Guga, porém, entrou em quadra vestindo a cor de Wimbledon – sua ousadia foi limitada a uma bandana preta com detalhes brancos. Mais tarde, em 2000, ele também chamou a atenção ao entrar em quadra com o cabelo penteado em trancinhas, mas respeitando o dress code. 

Andre Agassi

O genial tenista de Las Vegas levava o visual muito a sério no início de sua carreira e gostava de desafiar o tradicionalismo do tênis com looks ousados e cheios de cor – que muitas vezes não conversavam entre si. Ele era tão vaidoso que o próprio Agassi admitiu que um dos motivos para ter perdido a final de Roland Garros de 1990 era o medo de que sua peruca de cabelos longos, usada para disfarçar um início de calvície, se descolasse no meio do jogo.
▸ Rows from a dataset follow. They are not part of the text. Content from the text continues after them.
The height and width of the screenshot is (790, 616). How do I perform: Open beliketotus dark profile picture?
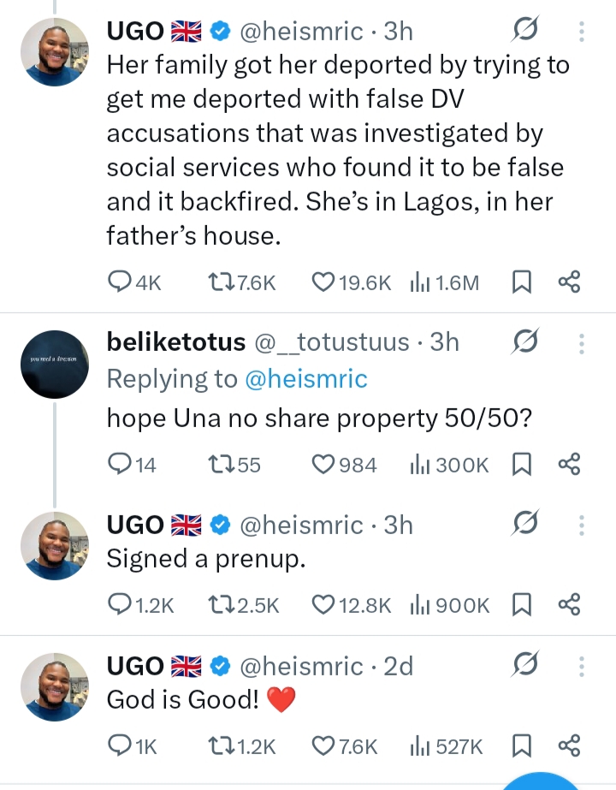(55, 365)
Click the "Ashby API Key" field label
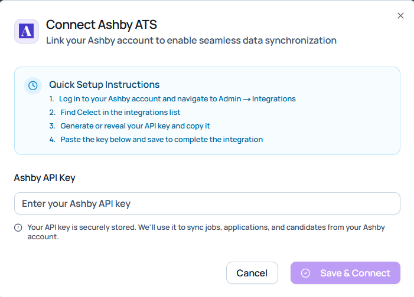The height and width of the screenshot is (297, 414). (x=44, y=177)
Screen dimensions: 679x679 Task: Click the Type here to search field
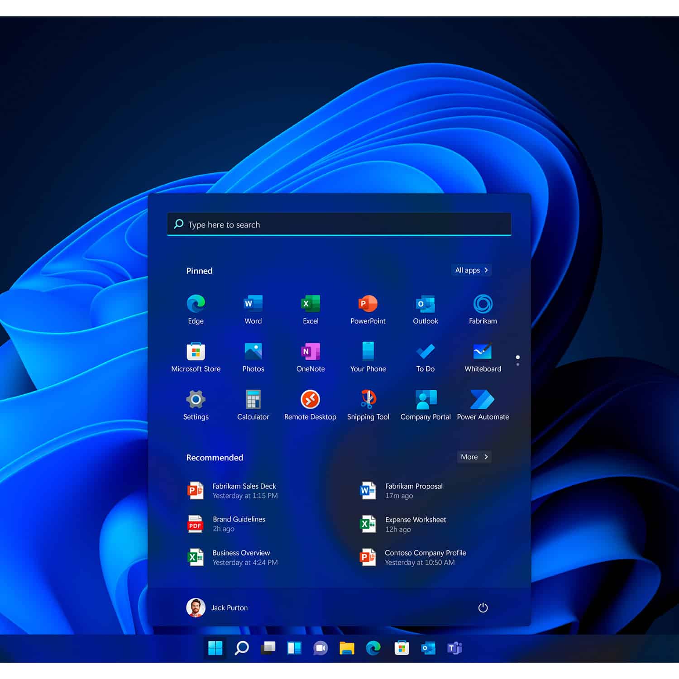tap(339, 225)
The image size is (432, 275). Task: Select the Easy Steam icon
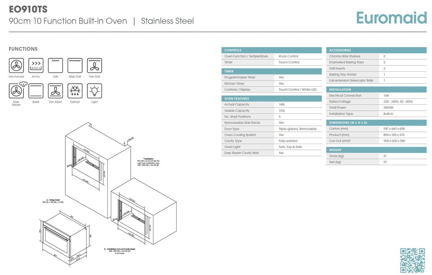pos(17,91)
Mas Agassi não desafiou o all-white de Wimbledon com rebeldia: o então garoto prodígio foi além e preferiu boicotar o Grand Slam inglês, recusando-se a disputar as edições de 1988, 1989 e 1990 do torneio. Ele, que havia caído na primeira rodada em sua participação inaugural em 1987, voltou somente em 1991. Em 1992, Agassi foi campeão do torneio.

Nick Kyrgios

Outro bad boy do tênis, mas de uma geração mais recente, que se deparou com a dureza da regra all-white foi o australiano Nick Kyrgios. Ele foi chamado a atenção na edição de 2022 por ter entrado e saído de quadra utilizando tênis e boné vermelhos – muito embora tenha utilizado peças brancas durante o jogo.

Roger Federer

O rigor dos ingleses quanto à vestimenta de Wimbledon afetou até um dos tenistas mais elegantes dos últimos tempos e, mais do que isso, o maior vencedor do torneio: Roger Federer.

Em 2013, quando já tinha sete de seus oito títulos de Wimbledon no currículo, Federer venceu na estreia o romeno Victor Hanescu por fáceis 6/3, 6/2 e 6/0. Mas a organização não aprovou o solado cor de laranja do tênis Nike do suíço e solicitou que o calçado fosse trocado para a segunda rodada.

No jogo seguinte, o suíço entrou em quadra com um calçado totalmente branco e, curiosamente, foi eliminado de maneira surperendente para o ucraniano Sergiy Stakhovsky, então número 116 do mundo, por 3 sets a 1 – parciais de 6/7 (5-7), 7/6 (7-5), 7/5 e 7/6 (7-5).

O resultado, que é considerado uma das maiores zebras da história de Wimbledon, colocou fim a uma série impressionante da carreira do ex-líder do ranking da ATP: foi a primeira vez após 36 edições de Grand Slam em que Federer não alcançou pelo menos as quartas de final – a última vez havia sido em 2004, quando o já veterano Guga derrotou o suíço na terceira rodada de Roland Garros.